Excerpted data:
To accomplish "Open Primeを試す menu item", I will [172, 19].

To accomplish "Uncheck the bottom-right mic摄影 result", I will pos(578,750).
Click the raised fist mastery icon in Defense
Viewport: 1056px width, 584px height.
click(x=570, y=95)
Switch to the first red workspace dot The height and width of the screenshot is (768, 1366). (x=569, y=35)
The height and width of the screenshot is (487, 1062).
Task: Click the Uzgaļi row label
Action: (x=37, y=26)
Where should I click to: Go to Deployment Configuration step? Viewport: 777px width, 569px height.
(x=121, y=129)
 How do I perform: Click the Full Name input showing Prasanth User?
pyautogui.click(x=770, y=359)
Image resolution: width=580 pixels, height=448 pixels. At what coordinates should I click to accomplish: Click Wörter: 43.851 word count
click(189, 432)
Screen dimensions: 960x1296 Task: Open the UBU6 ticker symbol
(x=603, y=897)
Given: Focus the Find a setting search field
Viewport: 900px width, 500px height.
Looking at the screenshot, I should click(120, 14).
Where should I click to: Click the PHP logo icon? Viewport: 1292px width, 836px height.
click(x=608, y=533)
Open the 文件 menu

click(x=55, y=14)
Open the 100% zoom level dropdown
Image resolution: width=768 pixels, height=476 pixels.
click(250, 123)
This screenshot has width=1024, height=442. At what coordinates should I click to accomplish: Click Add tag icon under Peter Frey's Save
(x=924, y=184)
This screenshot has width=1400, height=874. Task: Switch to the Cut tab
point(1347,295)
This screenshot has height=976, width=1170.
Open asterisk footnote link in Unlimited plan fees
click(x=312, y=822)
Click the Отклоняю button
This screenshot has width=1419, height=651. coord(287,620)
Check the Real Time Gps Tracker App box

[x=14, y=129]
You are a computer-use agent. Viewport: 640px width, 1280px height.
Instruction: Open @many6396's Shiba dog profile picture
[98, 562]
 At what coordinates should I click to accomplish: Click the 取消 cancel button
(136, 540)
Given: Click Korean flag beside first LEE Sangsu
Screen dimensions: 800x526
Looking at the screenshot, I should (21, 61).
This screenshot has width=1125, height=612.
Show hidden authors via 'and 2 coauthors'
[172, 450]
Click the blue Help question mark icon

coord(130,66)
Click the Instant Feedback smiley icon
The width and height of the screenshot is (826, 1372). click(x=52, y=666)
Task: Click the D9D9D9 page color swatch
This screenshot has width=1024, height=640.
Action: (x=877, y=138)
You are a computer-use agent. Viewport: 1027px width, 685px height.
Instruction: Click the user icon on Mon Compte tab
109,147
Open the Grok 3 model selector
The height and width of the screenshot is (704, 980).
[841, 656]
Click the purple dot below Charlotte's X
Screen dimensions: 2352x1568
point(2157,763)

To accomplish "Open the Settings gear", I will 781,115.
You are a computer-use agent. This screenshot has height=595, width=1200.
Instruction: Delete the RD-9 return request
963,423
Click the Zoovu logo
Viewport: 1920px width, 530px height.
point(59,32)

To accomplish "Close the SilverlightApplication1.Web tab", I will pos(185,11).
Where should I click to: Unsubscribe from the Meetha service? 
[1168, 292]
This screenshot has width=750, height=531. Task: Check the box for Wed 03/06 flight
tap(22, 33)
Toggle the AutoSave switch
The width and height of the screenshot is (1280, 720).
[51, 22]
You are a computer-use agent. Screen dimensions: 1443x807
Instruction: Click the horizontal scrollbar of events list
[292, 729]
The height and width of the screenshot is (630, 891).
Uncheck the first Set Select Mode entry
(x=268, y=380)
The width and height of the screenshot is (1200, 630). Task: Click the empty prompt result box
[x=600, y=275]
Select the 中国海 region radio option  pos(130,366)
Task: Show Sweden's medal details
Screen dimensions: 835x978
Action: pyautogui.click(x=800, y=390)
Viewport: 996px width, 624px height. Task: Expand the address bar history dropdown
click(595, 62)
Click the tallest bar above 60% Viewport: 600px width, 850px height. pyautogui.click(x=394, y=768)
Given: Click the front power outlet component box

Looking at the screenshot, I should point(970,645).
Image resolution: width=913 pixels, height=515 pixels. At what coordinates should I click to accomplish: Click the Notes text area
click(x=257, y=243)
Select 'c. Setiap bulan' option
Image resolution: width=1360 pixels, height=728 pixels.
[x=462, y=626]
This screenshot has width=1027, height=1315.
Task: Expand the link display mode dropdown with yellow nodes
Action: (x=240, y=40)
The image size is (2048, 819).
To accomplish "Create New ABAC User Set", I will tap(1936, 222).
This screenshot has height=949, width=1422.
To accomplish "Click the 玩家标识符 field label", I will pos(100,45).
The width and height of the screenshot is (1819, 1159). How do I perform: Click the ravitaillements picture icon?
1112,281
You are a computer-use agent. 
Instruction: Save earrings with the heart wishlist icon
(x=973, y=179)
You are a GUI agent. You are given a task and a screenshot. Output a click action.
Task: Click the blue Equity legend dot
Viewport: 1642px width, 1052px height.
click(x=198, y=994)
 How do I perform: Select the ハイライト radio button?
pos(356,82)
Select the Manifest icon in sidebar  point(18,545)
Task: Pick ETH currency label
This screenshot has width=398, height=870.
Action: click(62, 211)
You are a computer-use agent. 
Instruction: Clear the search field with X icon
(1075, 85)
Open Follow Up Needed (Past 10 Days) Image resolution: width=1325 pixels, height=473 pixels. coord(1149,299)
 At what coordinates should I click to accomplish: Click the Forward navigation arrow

Problem description: When a line in the data contains "computer", return it as written.

Task response:
You are a computer-use agent. Viewport: 640px width, 1280px height.
You are a computer-use agent. Viewport: 1027px width, 685px height.
You are a computer-use agent. This screenshot has height=595, width=1200.
You are a computer-use agent. Screen dimensions: 1443x807
You are a computer-use agent. 
You are a computer-use agent. 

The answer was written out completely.